"Je ne puis assurer mon objet, il va trouble et chancelant,
d'une ivresse naturelle. Je le prends en ce point, comme il
est en l'instant que je m'amuse à lui. Je ne peins pas l'être,
je peins le passage ; non un passage d'âge en autre, ou, comme
dit le peuple, de sept en sept ans, mais de jour en jour,
de minute en minute. Il faut accommoder mon histoire à l'heure
; je pourrai tantôt changer, non de fortune seulement, mais
aussi d'intention. "
Les Essais de Montaigne (deuxième état du texte de 1588)
Premier épisode : première sensation
Le plaisir des mots. D'un
mot qu'une femme qui filme depuis 1955 a su, malicieusement,
remettre aux lèvres de tous les glaneurs d'images et de sensations
que nous sommes. Glaner, glaneur et glaneuse depuis le 6 Juillet
2000 (date de sortie de son dernier film Les Glaneurs et
la Glaneuse, à ce jour à plus de 120 000 entrées) tout
à chacun éprouve devant les films d'Agnès Varda une joie de
l'esprit où le fragment ; le court permet à l'artiste de déployer
un champ du possible. Efficacité impérieuse du court moment,
ses films semblent comme innervés de tension, au rythme syncopé
du regard qui traque, pointe, perce.
Ce qui frappe aux yeux pour celui qui découvre ses courts-métrages
est l'immédiate plénitude de son propos, car elle utilise
tous les possibles formels que la représentation sollicite
: la photographie, la peinture, le plan. Ainsi pour son film
L'opéra Mouffe, réalisé en 1958 alors qu'elle était enceinte
de son premier enfant, Varda pousse les limites narratives
et figuratives jusqu'à l'abstraction ; ou la décapitation
de la citrouille transperce le regard buñuelement.
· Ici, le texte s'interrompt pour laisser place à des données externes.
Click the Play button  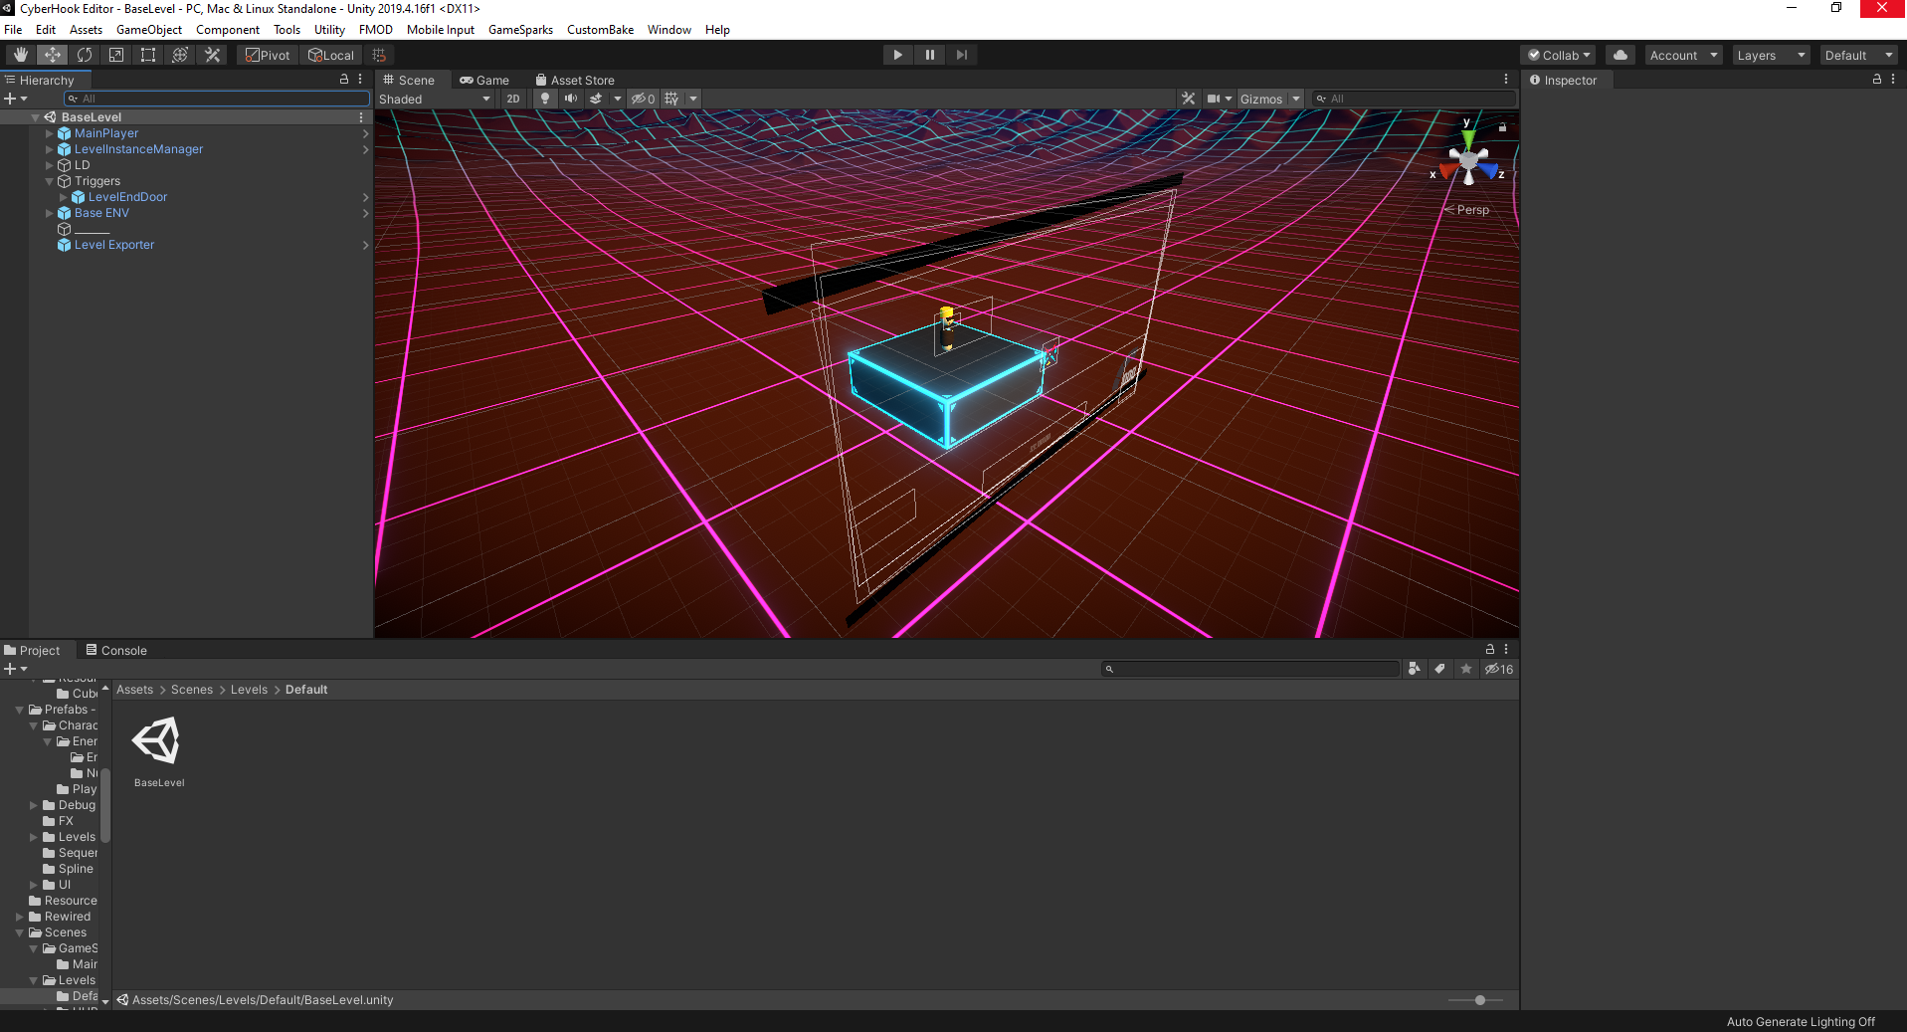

Réalisé dans le quartier Mouffetard à Paris, les visages frappés
de rides, creusés de sillons que l'on ne sait plus voir à
notre époque lissée, le récit en noir charbon et blanc laiteux
s'articule autour d'une obsession : la mort. Du corps amoureux
où l'amant est vite remplacé, des courges transpercées où
les graines sont mises à nu, de toutes ses vieilles figures
de l'humanité un matin de marché. Bacon mais aussi Rembrandt
nous traversent l'oeil à ces visions puissantes de délabrement.